U.S. Economy: When Good Is Bad And Bad Is Good

Includes: SPY
by: Eric Parnell, CFA

These are strange and interesting times indeed for the U.S. economy and the markets that are supposedly dependent on it.

On Friday, the Bureau of Labor Statistics will release its latest employment figures for the month of May. Investment markets are awaiting this release with baited breath. Since the beginning of the year, net new job growth has been steadily decreasing from 275,000 jobs added in January to just 115,000 in April. Heading into the report for May, economists are predicting anywhere between 95,000 and 206,000 new jobs were added. It will be interesting to see come Friday morning at 8:30AM.

Now in a normal world, investment markets would cheer a stronger than expected jobs report. This would imply that the economy is improving and suggest an increase in GDP growth, which is the key driver of earnings growth that is a primary factor to drive stock prices higher. But, as we all know by now, this is far from a normal world we've been living in over the last few years since the outbreak of the financial crisis. After all, the stock market soared by as much as +13% earlier this year in the face of these deteriorating employment numbers along with a host of other economic readings that fell short of expectations.

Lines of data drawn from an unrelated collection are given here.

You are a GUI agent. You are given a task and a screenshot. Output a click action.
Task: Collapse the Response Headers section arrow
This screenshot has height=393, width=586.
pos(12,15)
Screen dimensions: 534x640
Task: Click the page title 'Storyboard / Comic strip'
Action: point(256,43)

Ironically, the stock market (NYSEARCA:SPY) may actually recoil at a stronger than expected jobs number on Friday. This is because the stock market, even after its recent pullback, is trading far above its fair value level given where we are in the current economy. For example, we still need to add 3.2 million net new jobs before we even return to the employment levels of September 2008 just before the financial crisis fully erupted (and when the stock market was trading considerably lower than it is today). And none of this includes the 8.6 million people that have been added to the list of those "Not In The Labor Force" over the same time period, many of which would likely be employed or at least looking for a job if current economic circumstances were better. Thus, a jobs number on Friday even 100,000 above the consensus range only begins to scratch the surface in resolving an employment issue that is likely to take years to repair and play out. And none of this even begins to consider the underlying pricing instability that remains a genuine concern.

Instead, many investors are hoping for a worse than expected jobs number on Friday. Why? Because they need their latest fix of monetary stimulus, particularly in an environment where the U.S. and Asian economies are slowing and Europe is accelerating their slide toward full blown crisis. So if the latest employment figures come in worse than expected, some believe that this will provide greater flexibility for the U.S. Federal Reserve to step in with another stimulus program perhaps as soon as their next FOMC meeting on June 19-20. Conversely, if the jobs number comes in better than expected, it may force the Fed to wait before taking action.

First, the Fed is likely to remain on hold during their upcoming policy meeting in June regardless of what the employment report says this Friday. While the economy has certainly deteriorated, it has not slowed to the point where it would justify further aggressive policy action by the Fed. Moreover, the Fed is now in a politically more complicated position just five months before the next U.S. Presidential election. Having already suffered wilting criticism and threats to their independence from numerous members in Congress, the last thing the Fed likely wants is to draw any unnecessary attention to itself with a preemptive policy action.

Instead, the Fed likely needs the stock market to deteriorate markedly from current levels before it has the required visual evidence to justify additional policy action. While I strongly disagree with the reliance on stock market as an indicator of economic activity and the need for policy response given how grossly distorted it already is from previous actions since the beginning of the financial crisis, it likely still remains a primary focus for policy makers on whether further support is needed.

But regardless of whether the Fed opts to provide additional stimulus or not in the coming months, the fact that investors could potentially get excited about bad news and drift on good news highlights the still dysfunctional state of the stock market over three years after the outbreak of the financial crisis. While the short-term high of stimulus is great for the stock market and most of us will respond accordingly to try and participate while the fleeting burst to the upside lasts, the long-term issues remain unresolved and in many ways are being compounded by delaying the inevitable.

At some point markets are going to have to adjust to the reality that the economy is not strong enough to support stocks at current levels. And given the fact that we are supposedly no longer on the brink of the full-blown collapse that presented itself in late 2008, the sooner we allow markets to find their true equilibrium price the better. For once we do, capital markets can finally stabilize and investors can begin to assume a more constructive long-term view instead of being forced to maneuver the high volatility and unpredictability that accompany each new stimulus cycle. In the meantime, the market bubbles only grow bigger, the marginal impact of stimulus becomes less, and the subsequent stock corrections all the more violent. Certainly not the capital markets backdrop to encourage companies to hire people back to work.

Disclosure: I have no positions in any stocks mentioned, and no plans to initiate any positions within the next 72 hours.

Disclaimer: This post is for information purposes only. There are risks involved with investing including loss of principal. Gerring Wealth Management (GWM) makes no explicit or implicit guarantee with respect to performance or the outcome of any investment or projections made by GWM. There is no guarantee that the goals of the strategies discussed by GWM will be met.